- Developers: John Woods Paul Owens (Spectrum) David Selwood (C64) Richard Kay (BBC)
- Publisher: Ocean Software
- Platforms: ZX Spectrum, Oric-1, Oric Atmos, Commodore 64, BBC Micro
- Release: 1984
- Genre: Platform

= Mr. Wimpy (video game) =

1984 video game

Mr. Wimpy, subtitled The Hamburger Game, is a platform game released by Ocean Software in 1984 for the Oric-1, ZX Spectrum, BBC Micro, and Commodore 64. It was a promotional tie with the Wimpy restaurant chain, and the game includes the Wimpy logo, mascot, and theme tune. The gameplay is based on the 1982 Data East arcade video game BurgerTime.

==Gameplay==
Mr. Wimpy has to cross his kitchen while avoiding moving manholes to get to the larder so that he can collect ingredients and make his burgers. As an added hazard, a character called Waldo tries to steal these ingredients from him. After the opening level, the game becomes a BurgerTime clone where the player must guide Mr. Wimpy across the platforms while walking over four various burger ingredients, which in turn causes them to crash to the platform below and finally to the four plates at the bottom. Mr. Wimpy must also avoid various enemies. The player can spray pepper at the enemies, which temporarily freezes them for a few seconds. Enemies can also be trapped and squashed by walking over burger ingredients while they are on the level below.

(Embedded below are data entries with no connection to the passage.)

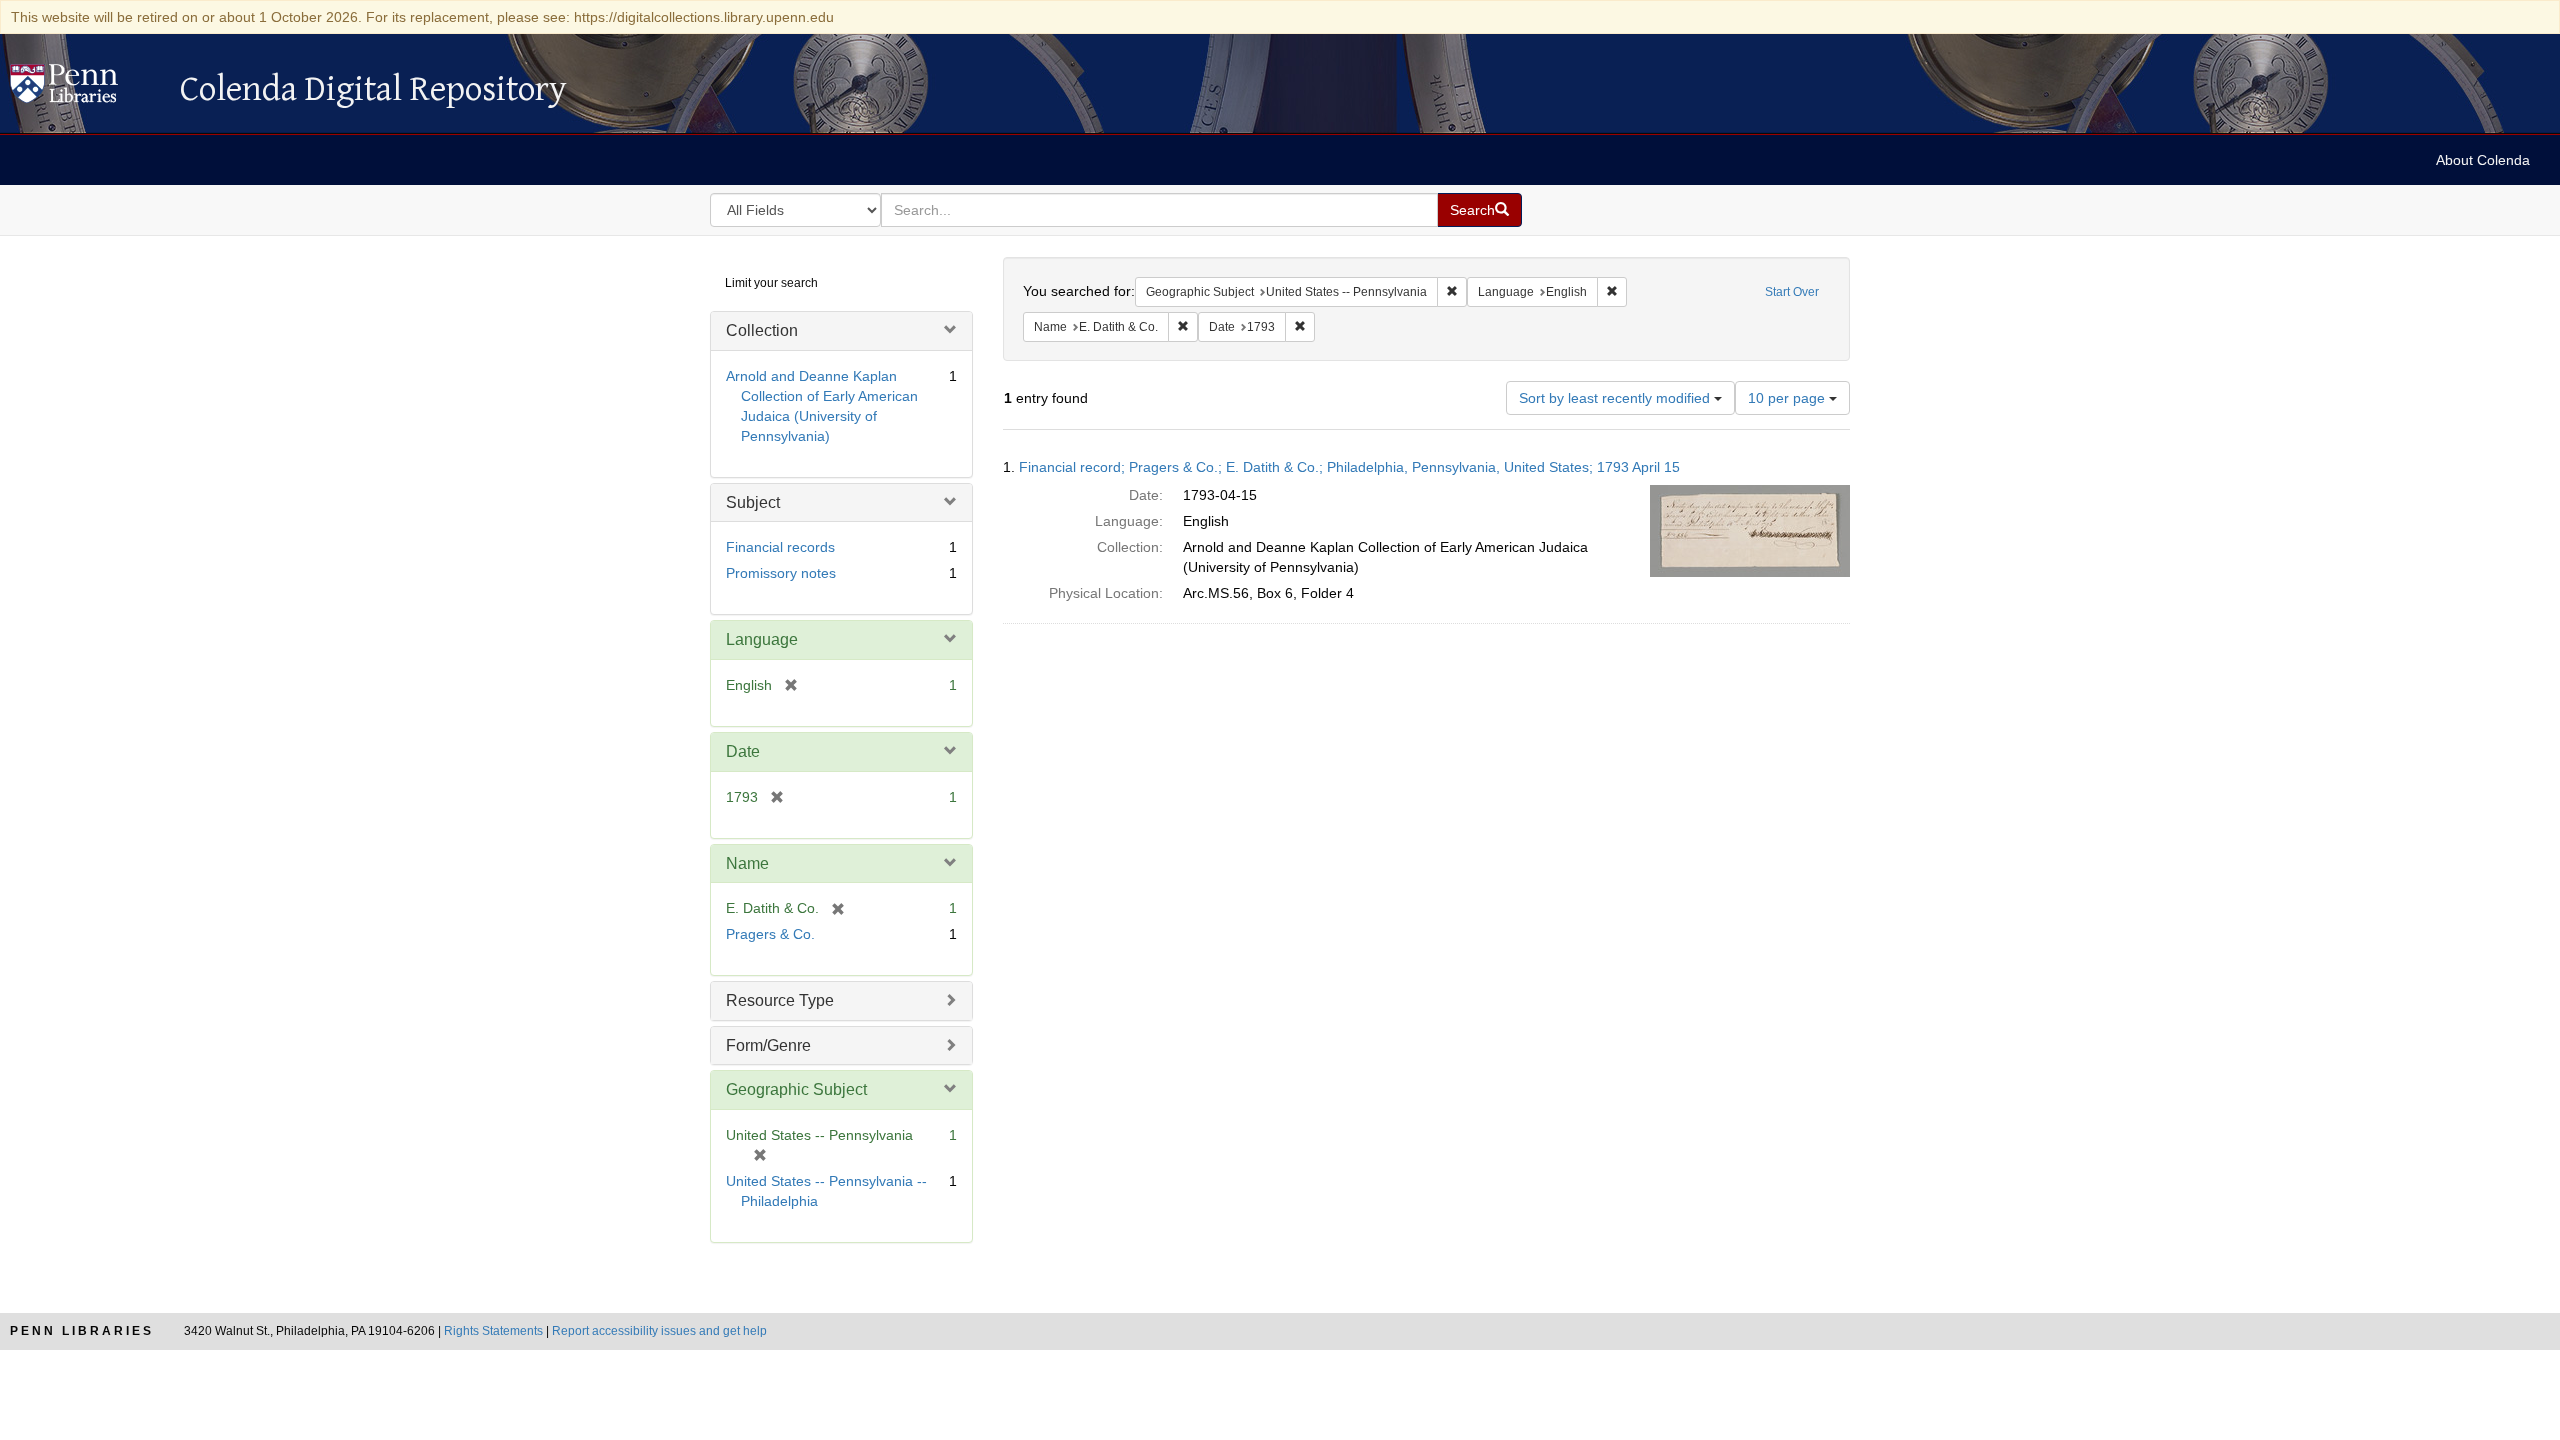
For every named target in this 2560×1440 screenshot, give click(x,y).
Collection (762, 330)
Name (747, 863)
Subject (753, 502)
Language (762, 639)
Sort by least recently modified (1616, 398)
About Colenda (2483, 160)
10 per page (1788, 398)
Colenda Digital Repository (85, 89)
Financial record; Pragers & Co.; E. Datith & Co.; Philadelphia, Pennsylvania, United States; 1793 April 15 (1349, 467)
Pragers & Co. (770, 934)
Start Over (1792, 292)
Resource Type (780, 1000)
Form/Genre (768, 1045)
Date (743, 751)
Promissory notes (781, 573)
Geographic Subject (796, 1089)
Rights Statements (493, 1331)
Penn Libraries (82, 1331)
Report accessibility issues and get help (659, 1331)
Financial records (780, 547)
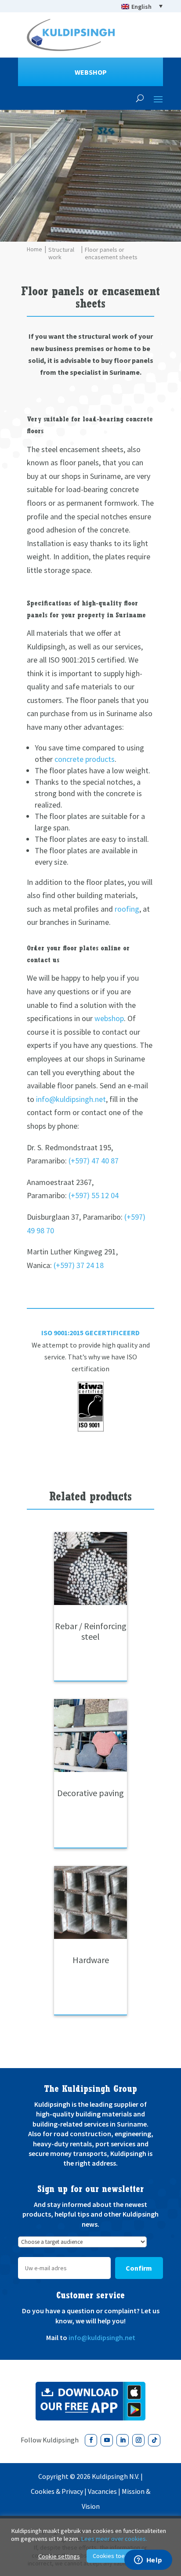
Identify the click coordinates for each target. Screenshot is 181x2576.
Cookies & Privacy (57, 2491)
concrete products (84, 759)
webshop (109, 1018)
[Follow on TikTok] (154, 2440)
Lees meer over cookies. (114, 2539)
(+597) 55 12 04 (94, 1195)
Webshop (91, 72)
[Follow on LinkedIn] (122, 2440)
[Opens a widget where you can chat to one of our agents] (148, 2561)
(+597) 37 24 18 (79, 1265)
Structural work (61, 253)
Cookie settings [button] (59, 2556)
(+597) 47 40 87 (94, 1161)
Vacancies (102, 2491)
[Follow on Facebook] (91, 2440)
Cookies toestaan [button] (116, 2556)
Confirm (139, 2268)
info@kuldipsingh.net (71, 1099)
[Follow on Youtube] (107, 2440)
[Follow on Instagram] (138, 2440)
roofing (127, 909)
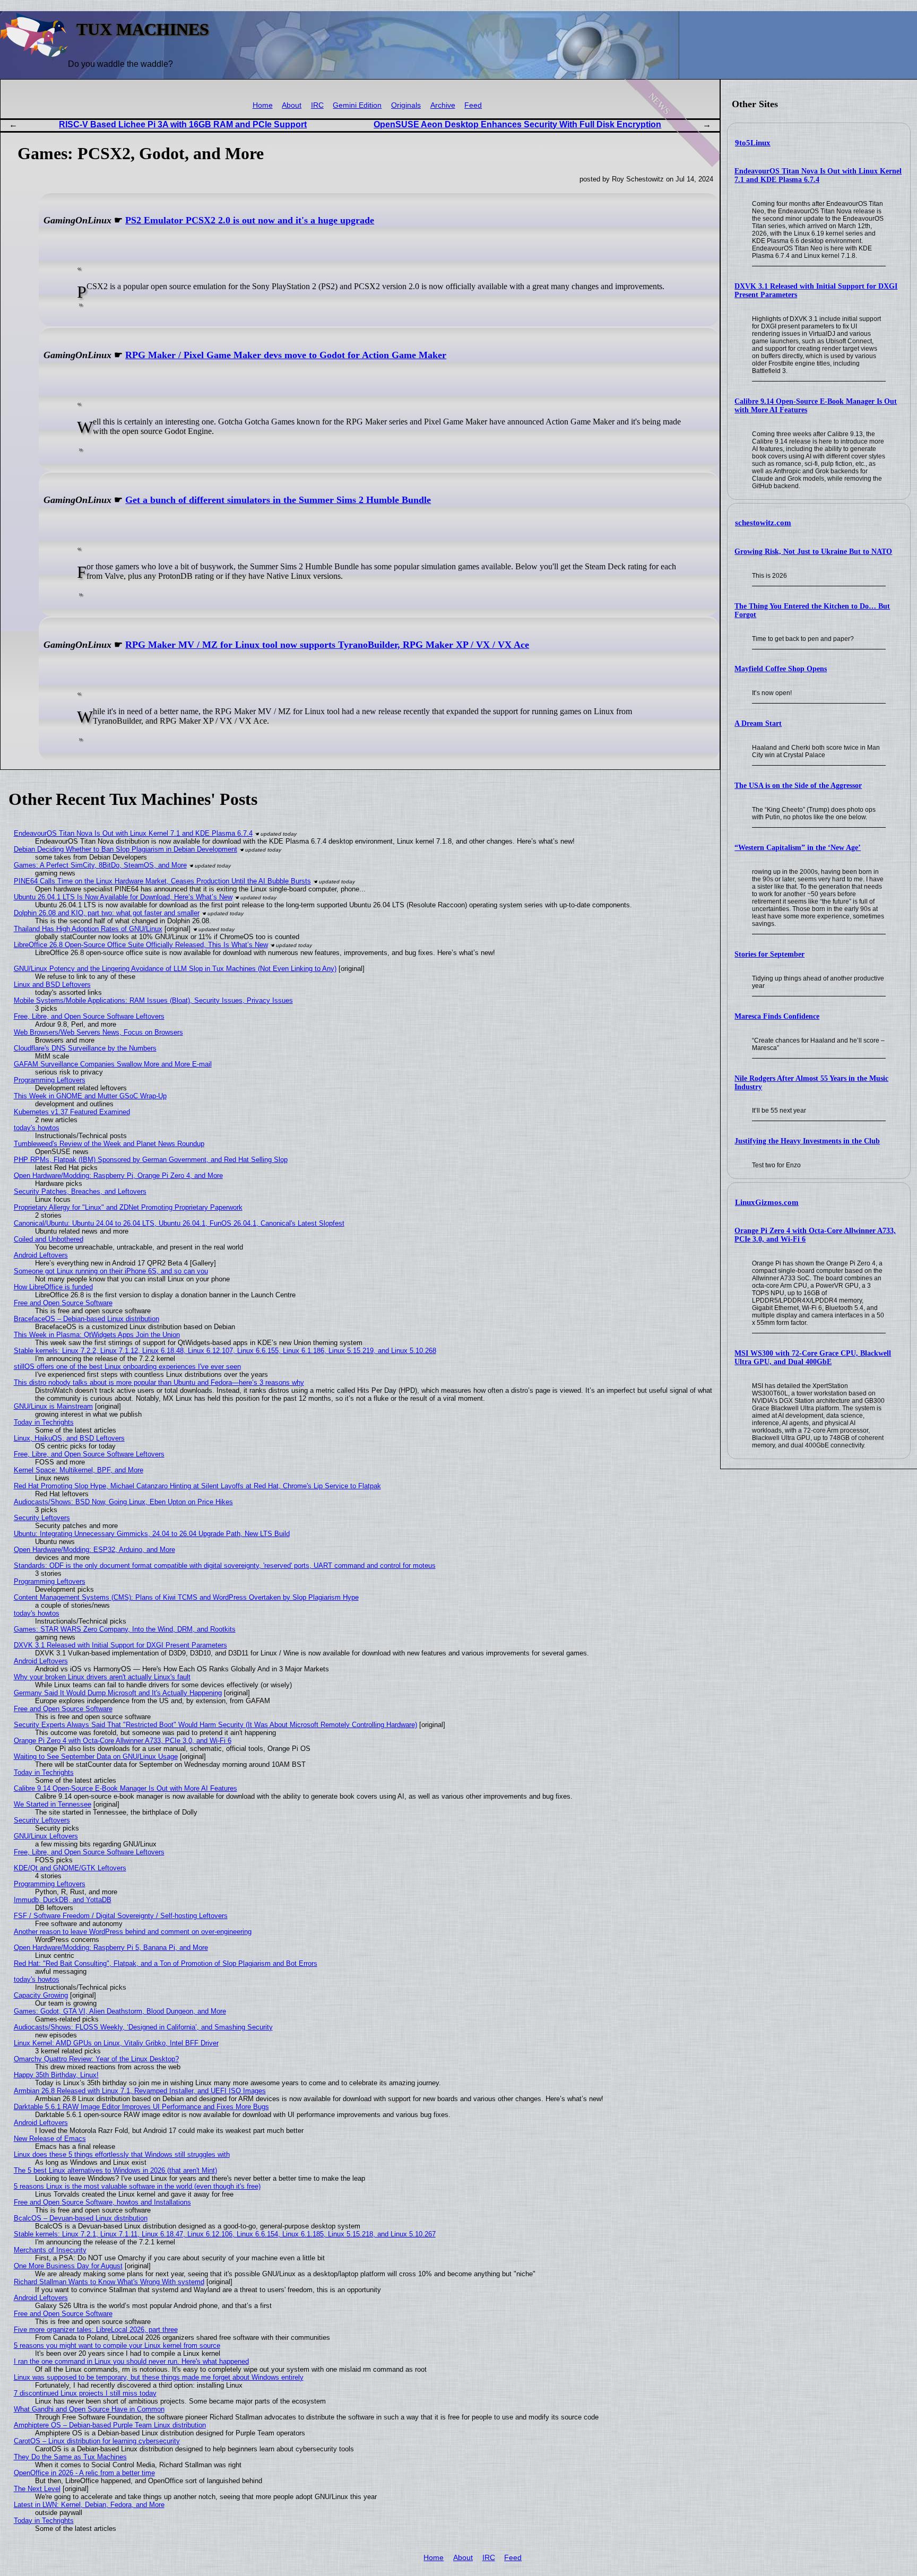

The platform portion of the game features the following enemies: Sid Sos (a walking sausage), Ogy Egg (a walking fried egg), Sam Spoon (a walking spoon), and Pam Pickle (a walking pickle). As the player progresses in the game, the number of enemies increases. Mr. Wimpy's only defences against the enemies are to trap them between the falling burger ingredients and to temporarily freeze them with pepper. Only a small supply of pepper (up to 4 bottles) can be carried at a time; when the player is low on pepper, more can be acquired by collecting a coffee cup or ice cream. Players are given four lives at the start of the game, any of which can be lost in the opening Larder level by falling down a moving pothole or by getting caught by an enemy in the platform portion of the game.

==Release==
A Mr. Wimpy Championship was held simultaneously in London and Manchester. It was won by fourteen-year-old Andrew Blackley.